Unusually high winds and excessive rainfall created a similar phenomenon at roughly the same time on the other side of the world. In the North Sea between the English and Dutch coasts, a false-color satellite image acquired in February allowed scientists to see through the water and witness the undersea aftermath of Storm Eunice and other unusually strong storms that pummeled the region that month. The deadly weather systems, with hurricane-force winds, killed at least 18 people in seven countries, from Ireland to Poland.

In February 2022, Storm Eunice and other unusually strong weather systems battered northwestern Europe, creating a ripply pattern of sediment deposits between the English and Dutch coasts, visible in this false-color satellite image.
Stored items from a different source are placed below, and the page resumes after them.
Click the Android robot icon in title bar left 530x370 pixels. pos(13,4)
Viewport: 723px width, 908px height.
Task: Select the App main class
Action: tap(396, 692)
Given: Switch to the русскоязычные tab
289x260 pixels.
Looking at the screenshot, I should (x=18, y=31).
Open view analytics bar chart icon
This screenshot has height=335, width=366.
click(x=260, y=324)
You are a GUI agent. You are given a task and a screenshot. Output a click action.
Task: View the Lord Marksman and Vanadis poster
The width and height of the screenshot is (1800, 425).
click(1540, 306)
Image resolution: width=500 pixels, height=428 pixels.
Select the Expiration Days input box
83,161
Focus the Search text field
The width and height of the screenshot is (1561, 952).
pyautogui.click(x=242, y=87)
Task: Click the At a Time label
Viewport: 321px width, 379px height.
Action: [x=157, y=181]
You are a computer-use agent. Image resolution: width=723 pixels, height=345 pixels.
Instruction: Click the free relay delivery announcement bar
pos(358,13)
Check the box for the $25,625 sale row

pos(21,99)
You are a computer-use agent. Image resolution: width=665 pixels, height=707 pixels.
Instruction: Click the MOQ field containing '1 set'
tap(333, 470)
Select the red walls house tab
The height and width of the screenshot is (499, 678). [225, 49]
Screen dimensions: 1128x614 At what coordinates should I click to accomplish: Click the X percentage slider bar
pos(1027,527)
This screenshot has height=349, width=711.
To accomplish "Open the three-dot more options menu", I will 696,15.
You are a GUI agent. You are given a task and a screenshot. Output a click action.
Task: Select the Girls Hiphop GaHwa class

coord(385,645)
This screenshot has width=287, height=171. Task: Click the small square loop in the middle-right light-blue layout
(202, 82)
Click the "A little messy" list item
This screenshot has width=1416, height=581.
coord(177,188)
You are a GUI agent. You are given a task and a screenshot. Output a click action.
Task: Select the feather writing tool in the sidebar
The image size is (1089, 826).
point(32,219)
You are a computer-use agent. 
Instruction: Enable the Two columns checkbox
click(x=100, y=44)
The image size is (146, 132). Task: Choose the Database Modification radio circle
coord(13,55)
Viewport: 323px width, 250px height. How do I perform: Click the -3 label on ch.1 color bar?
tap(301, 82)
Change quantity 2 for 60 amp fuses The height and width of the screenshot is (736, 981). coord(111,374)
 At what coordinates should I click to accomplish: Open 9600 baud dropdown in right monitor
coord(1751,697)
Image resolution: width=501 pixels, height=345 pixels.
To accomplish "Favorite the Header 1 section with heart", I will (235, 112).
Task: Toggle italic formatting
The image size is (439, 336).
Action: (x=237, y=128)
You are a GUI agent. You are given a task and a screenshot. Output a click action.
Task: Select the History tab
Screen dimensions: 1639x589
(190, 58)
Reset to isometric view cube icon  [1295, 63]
In February 2022, Storm Eunice and other unusually strong weather systems battered northwestern Europe, creating a ripply pattern of sediment deposits between the English and Dutch coasts, visible in this false-color satellite image. European Union, Copernicus Sentinel-3 imagery

As runoff from the heavy rainfall swelled rivers and poured into the North Sea, taking loads of sediment with it, powerful winds generated waves up to 25 feet high. The waves carried the sediment further from the coast before dumping it in a series of parallel deposits. This unusual sediment plume resembles a crisp and clear tie-dye pattern—thanks to the perfectly calibrated satellite that captured it.